The problem – Please reproduce the lines from the one containing "Task: Select the" through the end of the data below exactly as they stand, and omit all pictures.

- - - -

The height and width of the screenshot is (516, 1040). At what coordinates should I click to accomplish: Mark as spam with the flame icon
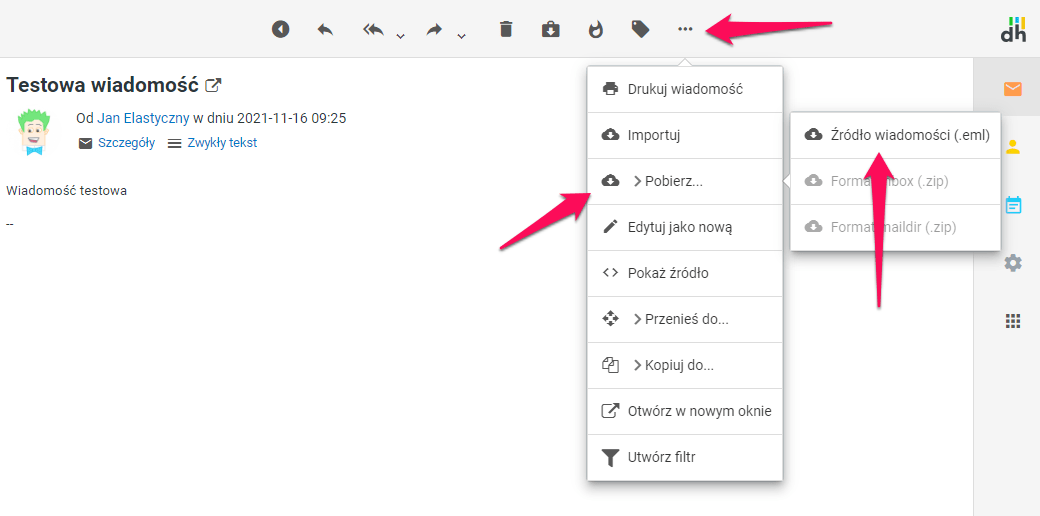click(596, 29)
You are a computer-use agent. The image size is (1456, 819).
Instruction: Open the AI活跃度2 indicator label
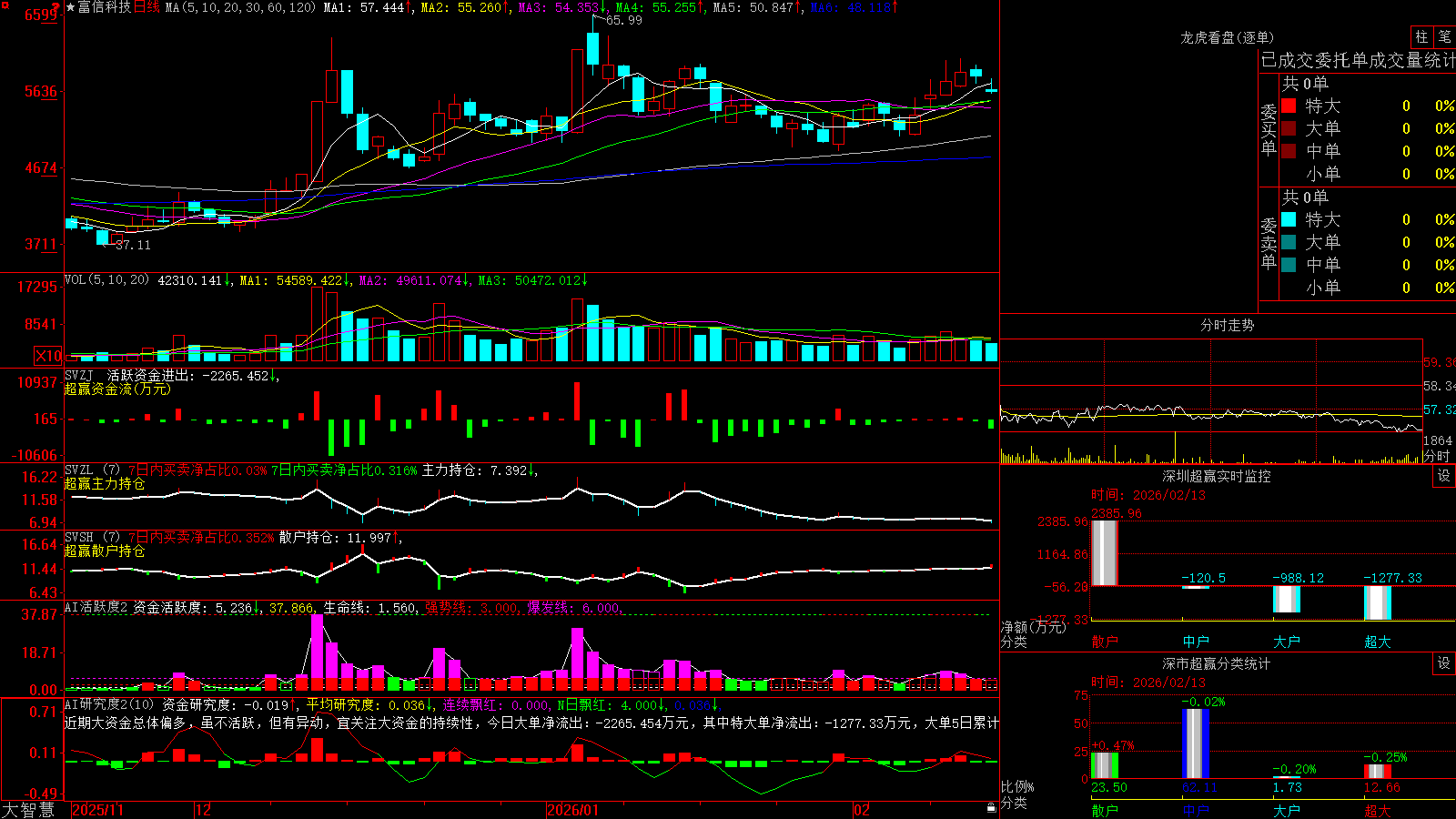point(96,608)
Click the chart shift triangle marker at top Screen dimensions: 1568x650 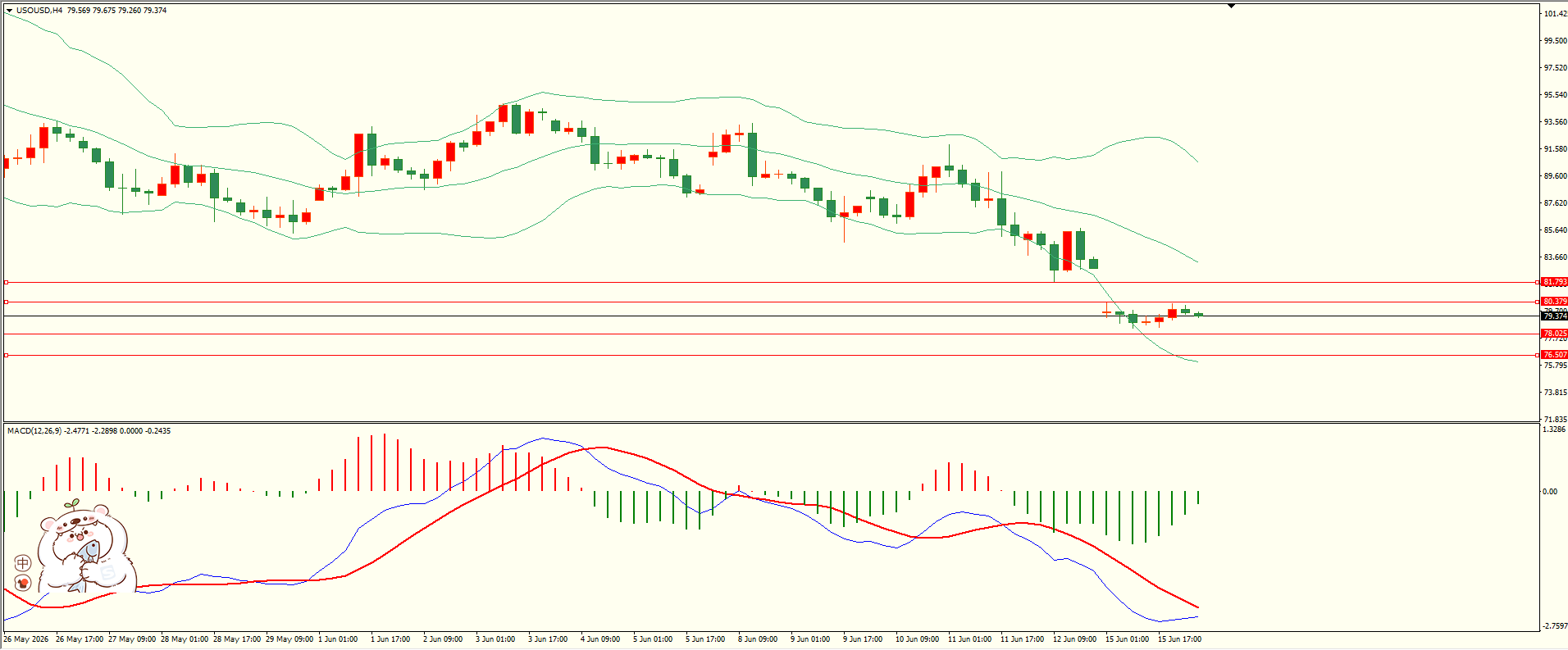click(1231, 6)
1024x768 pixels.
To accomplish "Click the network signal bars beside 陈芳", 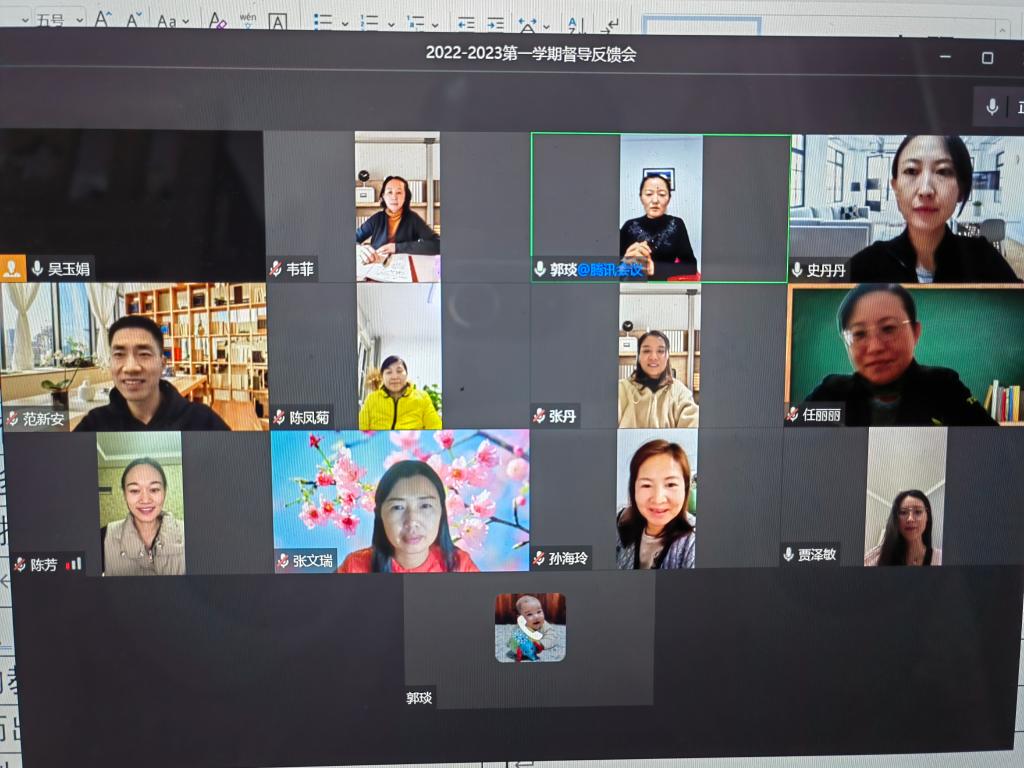I will click(x=74, y=564).
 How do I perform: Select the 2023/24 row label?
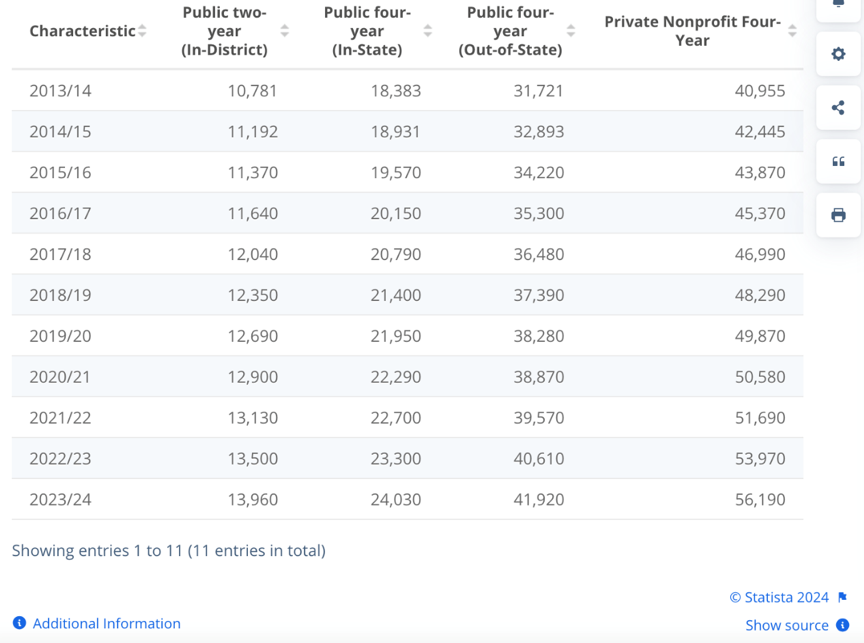[x=60, y=499]
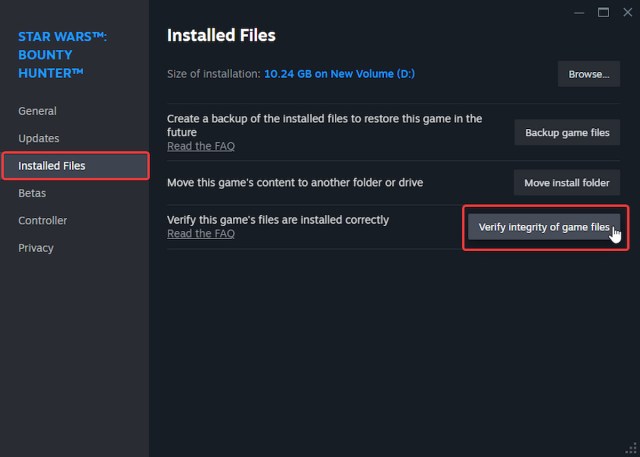Verify integrity of game files
640x457 pixels.
pos(544,227)
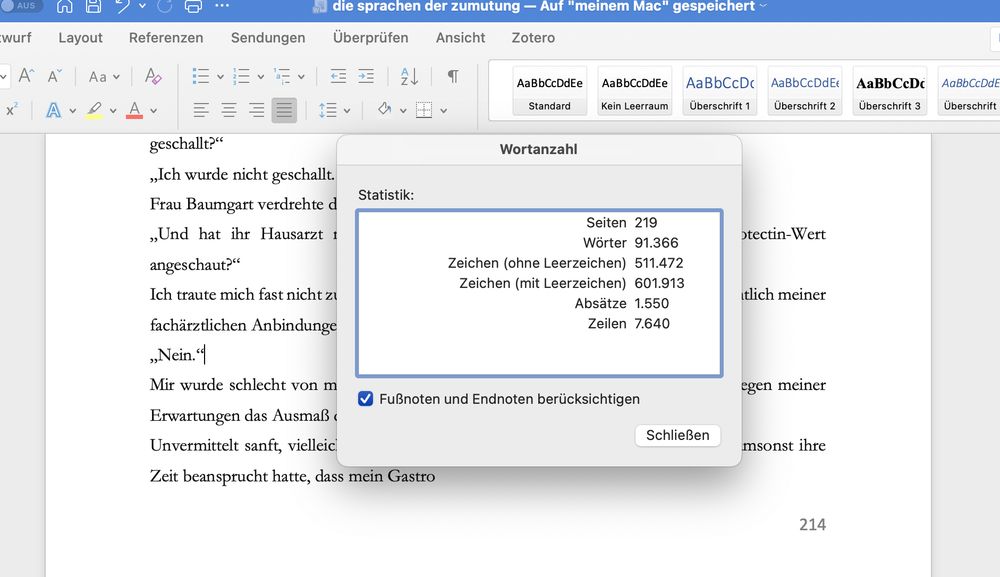Apply red font color to text
The width and height of the screenshot is (1000, 577).
click(x=133, y=110)
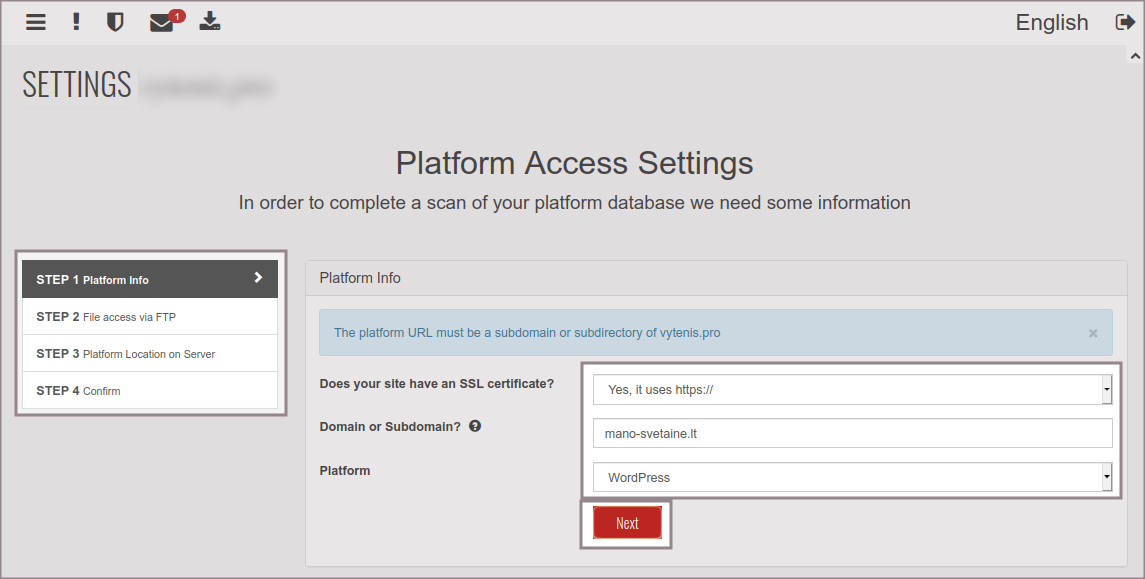Viewport: 1145px width, 579px height.
Task: Click help icon next to Domain or Subdomain
Action: click(x=475, y=426)
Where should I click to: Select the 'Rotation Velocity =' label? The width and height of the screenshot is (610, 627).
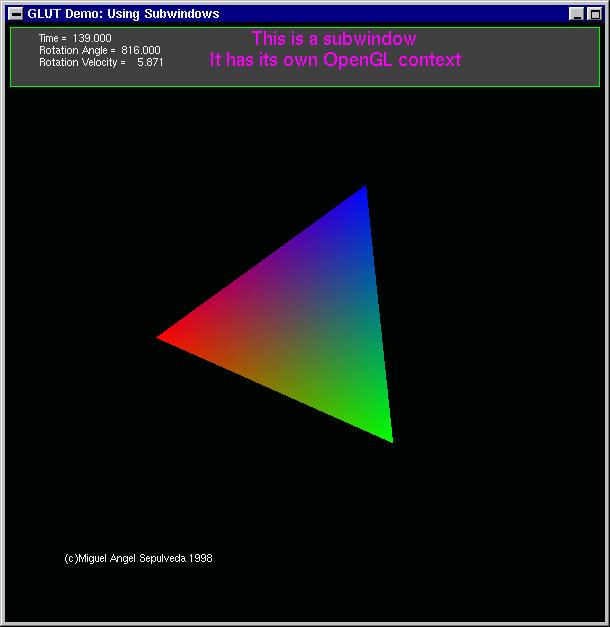(82, 62)
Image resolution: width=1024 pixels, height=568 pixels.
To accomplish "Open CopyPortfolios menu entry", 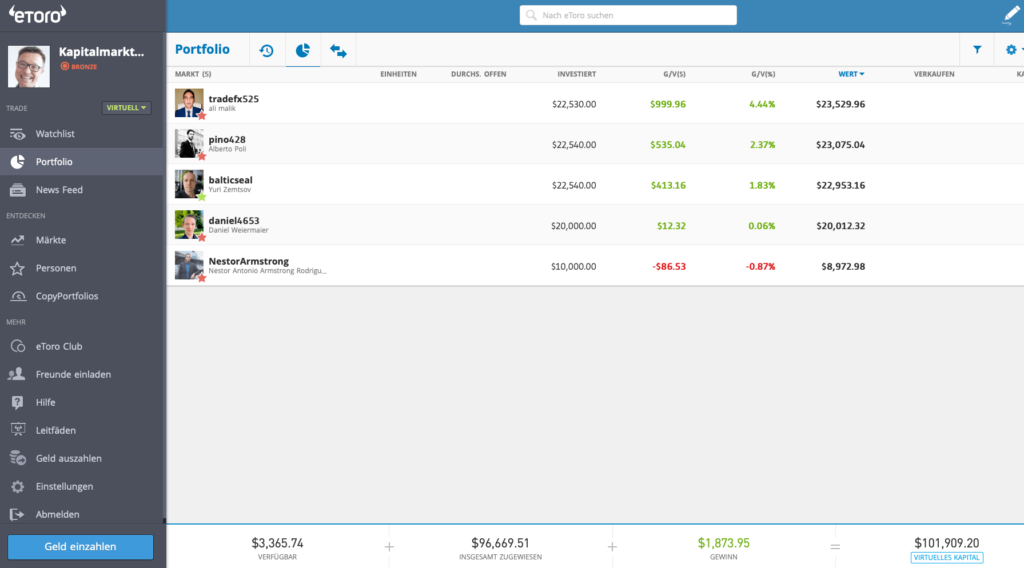I will point(67,296).
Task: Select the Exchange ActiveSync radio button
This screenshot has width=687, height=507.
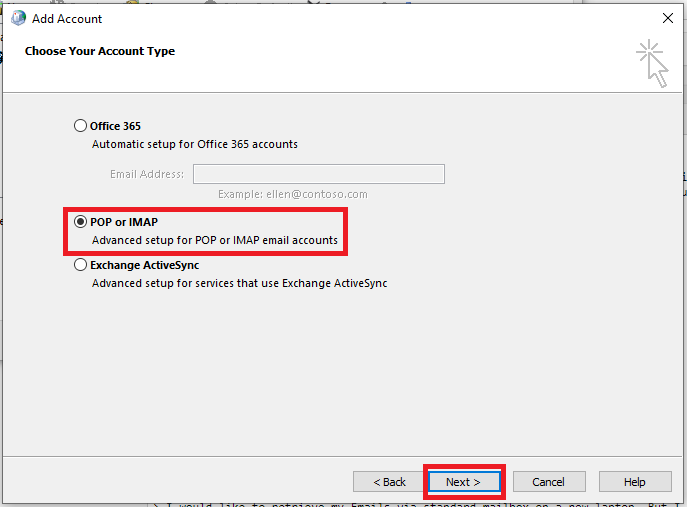Action: click(81, 266)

- - - -

Exercise output –
Task: Select the Exchange ActiveSync radio button
This screenshot has width=687, height=507.
Action: click(81, 266)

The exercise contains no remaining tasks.